Recall supporters have rejected that characterization and insist the drive is a bipartisan effort primarily based on Newsom’s coronavirus response.

“Over two million Californians of all backgrounds are united because this governor’s incompetence and hypocritical behavior cannot go unchecked,” the official Twitter account of the California Republican Party previously tweeted.

Politico reporter Jeremy B. White, who covers California, described Hasting’s donation as “a dramatic change from 2018” when he teamed up with a group of billionaires to back former Los Angeles Mayor Antonio Villaraigosa for governor in the nonpartisan primary election that year.
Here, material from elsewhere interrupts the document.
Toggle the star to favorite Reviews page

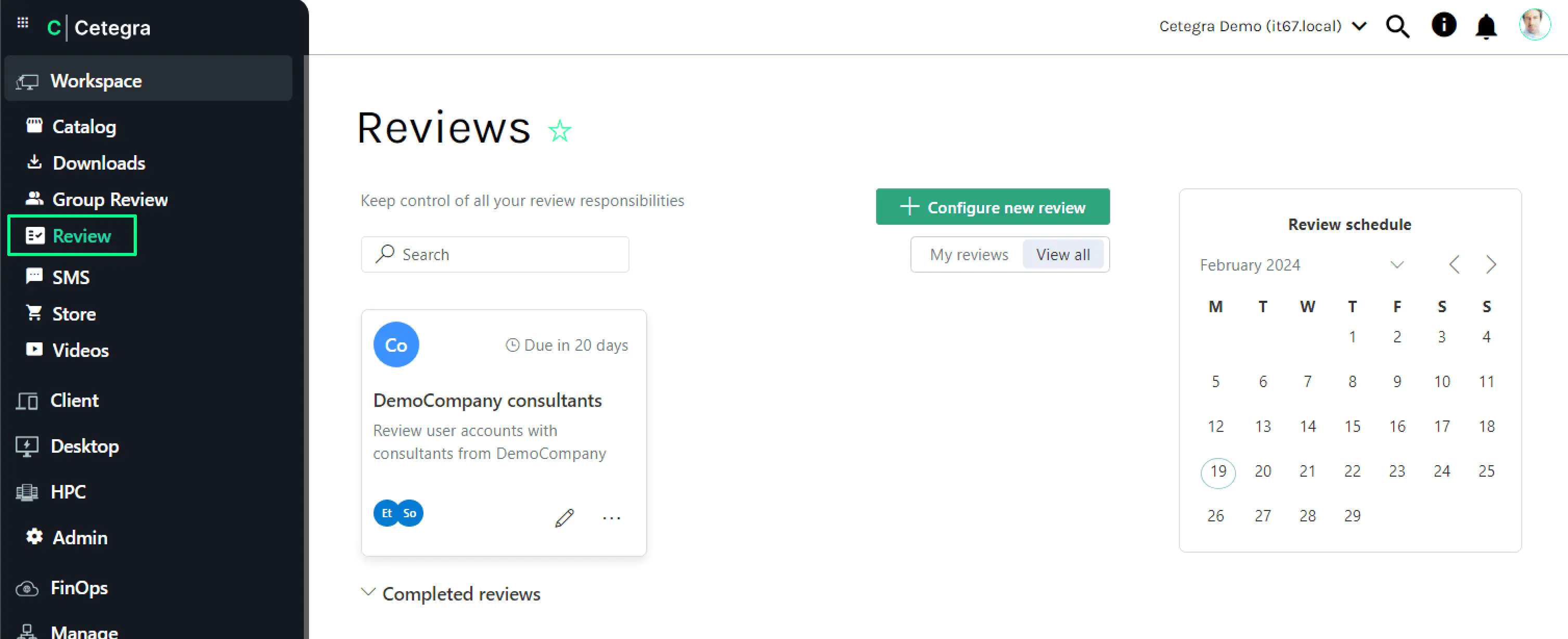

They funded a political action committee that shelled out big bucks to defeat Newsom, who won the primary and went on to beat Republican businessman John Cox in the general.

As The New Yorker’s Tad Friend reported at the time:

The PAC raised and spent more than twenty-two million dollars; Michael Bloomberg and Eli Broad, former Newsom Allies, donated five million between them. Newsom immediately wrote off both men: “They clearly do not want to have a relationship anymore.” He was a little less brusque with Reed Hastings, the Netflix C.E.O., who’d given seven million. Hastings told me he explained to Newsom that “it wasn’t an anti-Gavin thing – it was just that I had a great relationship with Antonio.”

Several Republicans have entered the race to replace Newsom, including Cox, former San Diego Mayor Kevin Faulconer, former U.S. Representative Doug Ose who served California’s 3rd congressional district, and Caitlyn Jenner, a former Olympian.